◆ What is required: Skip the pictures. Retype exactly, and only, the lines between the line holding "Where should I" and the last line below, inclusive.

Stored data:

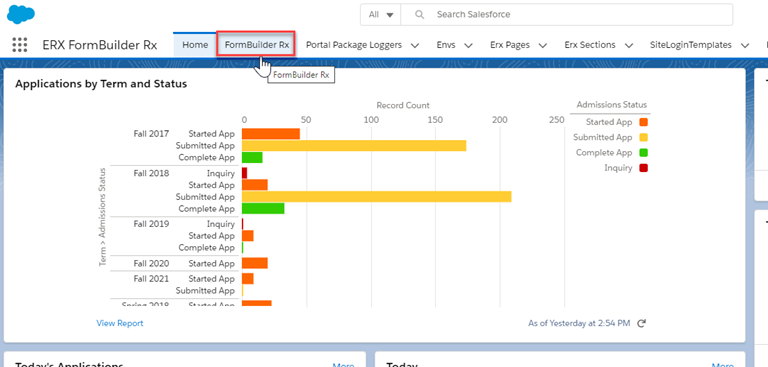The width and height of the screenshot is (768, 367).
Task: Click the red Inquiry legend swatch
Action: [x=644, y=168]
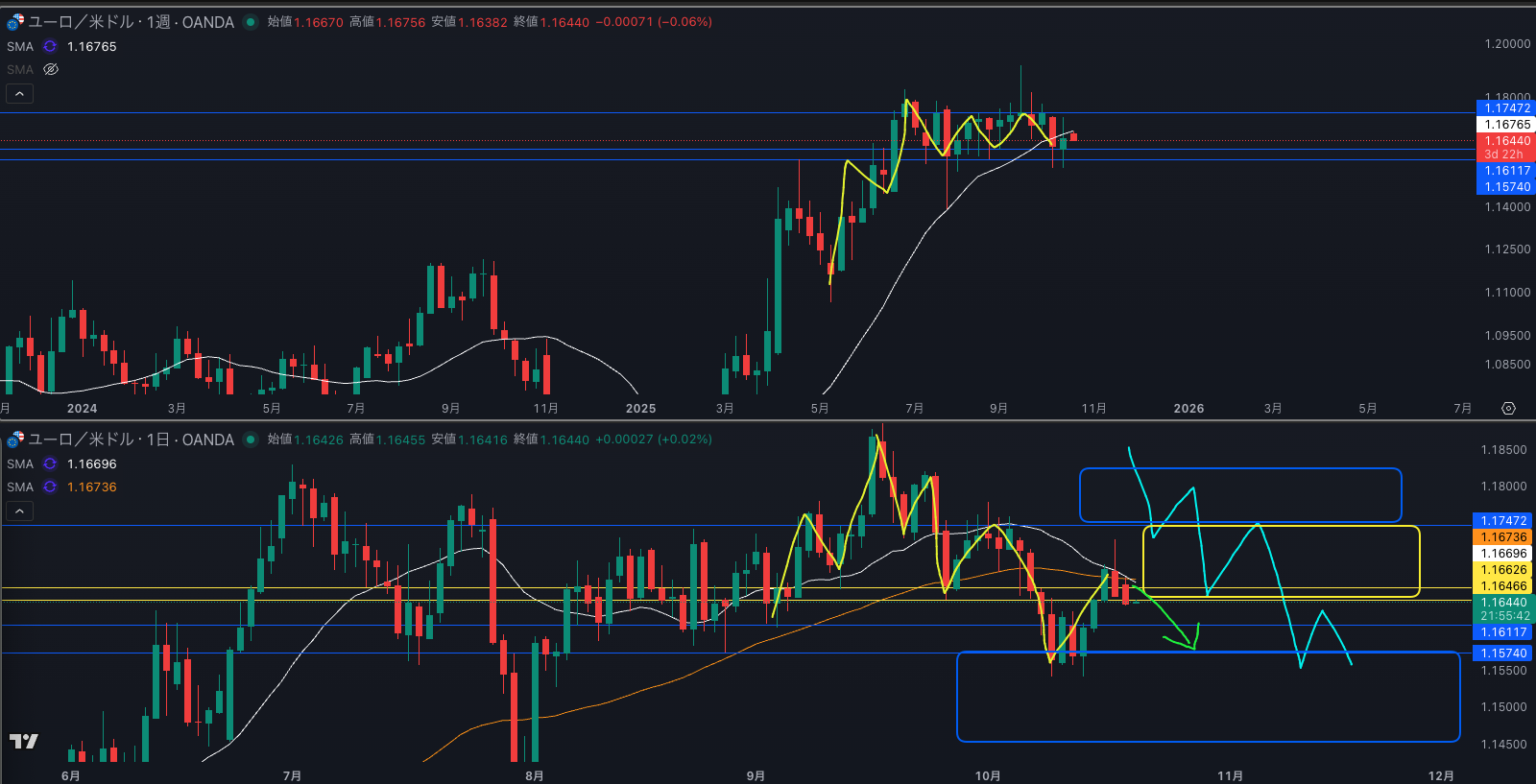Select the daily EUR/USD chart title
This screenshot has height=784, width=1536.
131,440
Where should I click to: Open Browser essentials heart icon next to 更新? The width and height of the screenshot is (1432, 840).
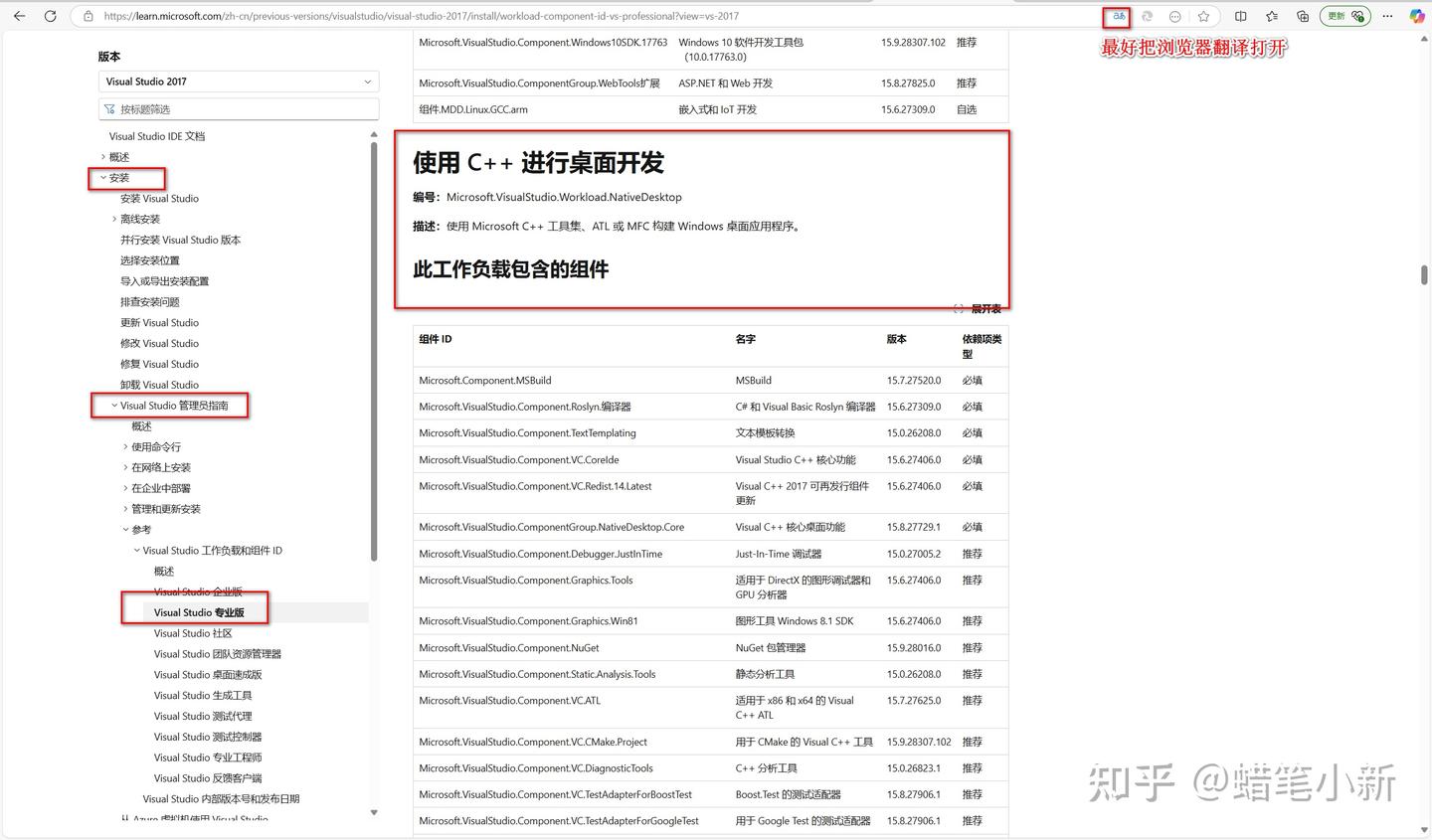[1356, 16]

◆ Exercise solution:
Where should I click to: Open Browser essentials heart icon next to 更新? The width and height of the screenshot is (1432, 840).
[1356, 16]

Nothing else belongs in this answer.